Task brief: An exact copy of all the data is required.

Records provided:
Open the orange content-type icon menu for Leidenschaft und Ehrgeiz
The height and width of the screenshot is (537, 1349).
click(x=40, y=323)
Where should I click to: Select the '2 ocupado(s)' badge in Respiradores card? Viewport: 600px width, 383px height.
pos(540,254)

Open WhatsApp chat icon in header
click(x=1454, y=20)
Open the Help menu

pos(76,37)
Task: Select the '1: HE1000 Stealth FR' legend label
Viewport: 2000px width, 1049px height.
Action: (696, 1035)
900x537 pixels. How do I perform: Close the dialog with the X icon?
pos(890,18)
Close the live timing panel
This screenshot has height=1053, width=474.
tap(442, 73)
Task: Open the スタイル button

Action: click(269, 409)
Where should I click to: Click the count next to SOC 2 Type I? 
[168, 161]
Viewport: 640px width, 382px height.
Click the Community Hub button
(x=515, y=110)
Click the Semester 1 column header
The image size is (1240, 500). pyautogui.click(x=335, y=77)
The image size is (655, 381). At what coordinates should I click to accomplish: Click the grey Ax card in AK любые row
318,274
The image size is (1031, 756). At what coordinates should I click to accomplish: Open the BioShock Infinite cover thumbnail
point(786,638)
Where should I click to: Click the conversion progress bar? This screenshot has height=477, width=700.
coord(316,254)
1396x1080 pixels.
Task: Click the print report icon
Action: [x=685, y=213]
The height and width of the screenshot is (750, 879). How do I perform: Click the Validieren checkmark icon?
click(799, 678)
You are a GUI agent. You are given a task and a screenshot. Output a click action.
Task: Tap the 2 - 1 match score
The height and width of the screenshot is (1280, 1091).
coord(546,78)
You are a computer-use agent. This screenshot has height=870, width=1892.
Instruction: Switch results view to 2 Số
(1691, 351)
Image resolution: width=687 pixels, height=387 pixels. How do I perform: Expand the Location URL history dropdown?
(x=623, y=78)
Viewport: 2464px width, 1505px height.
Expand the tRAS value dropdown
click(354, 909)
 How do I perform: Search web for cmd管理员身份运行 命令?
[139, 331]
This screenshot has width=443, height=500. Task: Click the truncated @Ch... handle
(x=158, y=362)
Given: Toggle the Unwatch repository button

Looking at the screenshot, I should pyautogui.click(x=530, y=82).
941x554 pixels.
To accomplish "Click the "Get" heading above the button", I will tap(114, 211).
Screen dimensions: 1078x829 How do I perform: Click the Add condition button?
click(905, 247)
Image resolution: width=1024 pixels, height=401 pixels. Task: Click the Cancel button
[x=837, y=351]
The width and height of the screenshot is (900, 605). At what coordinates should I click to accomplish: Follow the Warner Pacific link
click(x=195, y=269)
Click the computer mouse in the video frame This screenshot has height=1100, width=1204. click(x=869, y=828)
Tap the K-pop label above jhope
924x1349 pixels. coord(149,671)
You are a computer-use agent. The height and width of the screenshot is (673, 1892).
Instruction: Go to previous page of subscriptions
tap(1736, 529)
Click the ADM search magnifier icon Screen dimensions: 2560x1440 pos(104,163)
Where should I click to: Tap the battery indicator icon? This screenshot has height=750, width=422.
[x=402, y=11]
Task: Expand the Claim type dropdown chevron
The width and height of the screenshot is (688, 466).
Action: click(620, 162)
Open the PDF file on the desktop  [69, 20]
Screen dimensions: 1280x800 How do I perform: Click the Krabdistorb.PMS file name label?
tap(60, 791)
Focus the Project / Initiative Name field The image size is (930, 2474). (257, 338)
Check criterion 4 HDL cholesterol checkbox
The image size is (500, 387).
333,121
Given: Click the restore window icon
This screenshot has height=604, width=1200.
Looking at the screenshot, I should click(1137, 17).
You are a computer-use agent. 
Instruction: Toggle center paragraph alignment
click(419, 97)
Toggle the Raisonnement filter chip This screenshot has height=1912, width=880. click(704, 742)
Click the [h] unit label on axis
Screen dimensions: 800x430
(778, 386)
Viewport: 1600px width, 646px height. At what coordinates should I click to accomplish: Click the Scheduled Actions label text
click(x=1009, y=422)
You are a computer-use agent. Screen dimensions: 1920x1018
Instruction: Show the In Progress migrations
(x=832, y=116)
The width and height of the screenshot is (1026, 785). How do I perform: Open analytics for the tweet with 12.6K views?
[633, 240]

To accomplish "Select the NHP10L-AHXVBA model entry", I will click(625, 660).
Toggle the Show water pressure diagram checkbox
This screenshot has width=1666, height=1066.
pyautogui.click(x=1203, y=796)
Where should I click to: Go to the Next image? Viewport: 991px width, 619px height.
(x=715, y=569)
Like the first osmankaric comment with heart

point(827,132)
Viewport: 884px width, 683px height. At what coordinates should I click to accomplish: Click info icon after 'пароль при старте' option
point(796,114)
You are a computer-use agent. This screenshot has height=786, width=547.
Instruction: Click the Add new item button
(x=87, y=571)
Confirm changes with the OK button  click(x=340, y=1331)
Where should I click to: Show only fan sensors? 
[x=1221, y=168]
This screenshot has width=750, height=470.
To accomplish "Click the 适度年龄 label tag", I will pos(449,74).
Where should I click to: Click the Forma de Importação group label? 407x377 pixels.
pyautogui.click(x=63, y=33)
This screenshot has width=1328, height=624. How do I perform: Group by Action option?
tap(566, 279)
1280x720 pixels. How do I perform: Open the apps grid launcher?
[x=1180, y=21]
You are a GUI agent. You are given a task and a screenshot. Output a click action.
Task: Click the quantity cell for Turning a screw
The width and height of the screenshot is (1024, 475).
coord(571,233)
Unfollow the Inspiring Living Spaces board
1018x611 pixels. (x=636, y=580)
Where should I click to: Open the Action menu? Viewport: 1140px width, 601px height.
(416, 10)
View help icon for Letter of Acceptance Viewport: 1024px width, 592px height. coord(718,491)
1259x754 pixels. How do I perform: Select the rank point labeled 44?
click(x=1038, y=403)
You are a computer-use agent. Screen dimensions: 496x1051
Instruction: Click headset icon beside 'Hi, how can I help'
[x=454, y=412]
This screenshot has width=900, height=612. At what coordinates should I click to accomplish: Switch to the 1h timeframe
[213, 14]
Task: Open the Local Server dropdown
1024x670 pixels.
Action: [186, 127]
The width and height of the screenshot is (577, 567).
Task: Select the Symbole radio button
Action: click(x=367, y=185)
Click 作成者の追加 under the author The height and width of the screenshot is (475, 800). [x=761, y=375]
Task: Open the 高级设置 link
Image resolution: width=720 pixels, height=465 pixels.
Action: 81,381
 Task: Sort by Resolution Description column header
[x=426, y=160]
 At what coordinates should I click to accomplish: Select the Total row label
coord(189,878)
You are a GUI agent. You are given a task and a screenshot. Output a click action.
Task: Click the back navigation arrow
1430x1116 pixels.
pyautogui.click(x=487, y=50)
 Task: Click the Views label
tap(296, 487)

Task output:
Open the orange content-type icon menu for Leidenschaft und Ehrgeiz
The height and width of the screenshot is (537, 1349).
click(x=40, y=323)
Where should I click to: Select the '2 ocupado(s)' badge in Respiradores card? Viewport: 600px width, 383px height.
pos(540,254)

Open WhatsApp chat icon in header
click(x=1454, y=20)
Open the Help menu

pos(76,37)
Task: Select the '1: HE1000 Stealth FR' legend label
Viewport: 2000px width, 1049px height.
Action: (696, 1035)
900x537 pixels. How do I perform: Close the dialog with the X icon?
pos(890,18)
Close the live timing panel
This screenshot has height=1053, width=474.
tap(442, 73)
Task: Open the スタイル button

Action: click(269, 409)
Where should I click to: Click the count next to SOC 2 Type I? 
[168, 161]
Viewport: 640px width, 382px height.
Click the Community Hub button
(x=515, y=110)
Click the Semester 1 column header
The image size is (1240, 500). pyautogui.click(x=335, y=77)
The image size is (655, 381). At what coordinates should I click to accomplish: Click the grey Ax card in AK любые row
318,274
The image size is (1031, 756). At what coordinates should I click to accomplish: Open the BioShock Infinite cover thumbnail
point(786,638)
Where should I click to: Click the conversion progress bar? This screenshot has height=477, width=700.
coord(316,254)
1396x1080 pixels.
Task: Click the print report icon
Action: [x=685, y=213]
The height and width of the screenshot is (750, 879). How do I perform: Click the Validieren checkmark icon?
click(799, 678)
You are a GUI agent. You are given a task and a screenshot. Output a click action.
Task: Tap the 2 - 1 match score
The height and width of the screenshot is (1280, 1091).
coord(546,78)
You are a computer-use agent. This screenshot has height=870, width=1892.
Instruction: Switch results view to 2 Số
(1691, 351)
Image resolution: width=687 pixels, height=387 pixels. How do I perform: Expand the Location URL history dropdown?
(x=623, y=78)
Viewport: 2464px width, 1505px height.
Expand the tRAS value dropdown
click(354, 909)
 How do I perform: Search web for cmd管理员身份运行 命令?
[139, 331]
This screenshot has width=443, height=500. Task: Click the truncated @Ch... handle
(x=158, y=362)
Given: Toggle the Unwatch repository button

Looking at the screenshot, I should pyautogui.click(x=530, y=82).
941x554 pixels.
To accomplish "Click the "Get" heading above the button", I will tap(114, 211).
Screen dimensions: 1078x829 How do I perform: Click the Add condition button?
click(905, 247)
Image resolution: width=1024 pixels, height=401 pixels. Task: Click the Cancel button
[x=837, y=351]
The width and height of the screenshot is (900, 605). At what coordinates should I click to accomplish: Follow the Warner Pacific link
click(x=195, y=269)
Click the computer mouse in the video frame This screenshot has height=1100, width=1204. click(x=869, y=828)
Tap the K-pop label above jhope
924x1349 pixels. coord(149,671)
You are a computer-use agent. The height and width of the screenshot is (673, 1892).
Instruction: Go to previous page of subscriptions
tap(1736, 529)
Click the ADM search magnifier icon Screen dimensions: 2560x1440 pos(104,163)
Where should I click to: Tap the battery indicator icon? This screenshot has height=750, width=422.
[x=402, y=11]
Task: Expand the Claim type dropdown chevron
The width and height of the screenshot is (688, 466).
Action: click(620, 162)
Open the PDF file on the desktop  [69, 20]
Screen dimensions: 1280x800 How do I perform: Click the Krabdistorb.PMS file name label?
tap(60, 791)
Focus the Project / Initiative Name field The image size is (930, 2474). (257, 338)
Check criterion 4 HDL cholesterol checkbox
The image size is (500, 387).
333,121
Given: Click the restore window icon
This screenshot has height=604, width=1200.
Looking at the screenshot, I should click(1137, 17).
You are a computer-use agent. 
Instruction: Toggle center paragraph alignment
click(419, 97)
Toggle the Raisonnement filter chip This screenshot has height=1912, width=880. click(704, 742)
Click the [h] unit label on axis
Screen dimensions: 800x430
(778, 386)
Viewport: 1600px width, 646px height. At what coordinates should I click to accomplish: Click the Scheduled Actions label text
click(x=1009, y=422)
You are a computer-use agent. Screen dimensions: 1920x1018
Instruction: Show the In Progress migrations
(x=832, y=116)
The width and height of the screenshot is (1026, 785). How do I perform: Open analytics for the tweet with 12.6K views?
[633, 240]

To accomplish "Select the NHP10L-AHXVBA model entry", I will click(625, 660).
Toggle the Show water pressure diagram checkbox
This screenshot has width=1666, height=1066.
pyautogui.click(x=1203, y=796)
Where should I click to: Go to the Next image? Viewport: 991px width, 619px height.
(x=715, y=569)
Like the first osmankaric comment with heart

point(827,132)
Viewport: 884px width, 683px height. At what coordinates should I click to accomplish: Click info icon after 'пароль при старте' option
point(796,114)
You are a computer-use agent. This screenshot has height=786, width=547.
Instruction: Click the Add new item button
(x=87, y=571)
Confirm changes with the OK button  click(x=340, y=1331)
Where should I click to: Show only fan sensors? 
[x=1221, y=168]
This screenshot has width=750, height=470.
To accomplish "Click the 适度年龄 label tag", I will pos(449,74).
Where should I click to: Click the Forma de Importação group label? 407x377 pixels.
pyautogui.click(x=63, y=33)
This screenshot has width=1328, height=624. How do I perform: Group by Action option?
tap(566, 279)
1280x720 pixels. How do I perform: Open the apps grid launcher?
[x=1180, y=21]
You are a GUI agent. You are given a task and a screenshot. Output a click action.
Task: Click the quantity cell for Turning a screw
The width and height of the screenshot is (1024, 475).
coord(571,233)
Unfollow the Inspiring Living Spaces board
1018x611 pixels. (x=636, y=580)
Where should I click to: Open the Action menu? Viewport: 1140px width, 601px height.
(416, 10)
View help icon for Letter of Acceptance Viewport: 1024px width, 592px height. coord(718,491)
1259x754 pixels. How do I perform: Select the rank point labeled 44?
click(x=1038, y=403)
You are a computer-use agent. Screen dimensions: 496x1051
Instruction: Click headset icon beside 'Hi, how can I help'
[x=454, y=412]
This screenshot has width=900, height=612. At what coordinates should I click to accomplish: Switch to the 1h timeframe
[213, 14]
Task: Open the Local Server dropdown
1024x670 pixels.
Action: [186, 127]
The width and height of the screenshot is (577, 567).
Task: Select the Symbole radio button
Action: click(x=367, y=185)
Click 作成者の追加 under the author The height and width of the screenshot is (475, 800). [x=761, y=375]
Task: Open the 高级设置 link
Image resolution: width=720 pixels, height=465 pixels.
Action: 81,381
 Task: Sort by Resolution Description column header
[x=426, y=160]
 At what coordinates should I click to accomplish: Select the Total row label
coord(189,878)
You are a GUI agent. You are given a task and a screenshot. Output a click action.
Task: Click the back navigation arrow
1430x1116 pixels.
pyautogui.click(x=487, y=50)
 Task: Click the Views label
tap(296, 487)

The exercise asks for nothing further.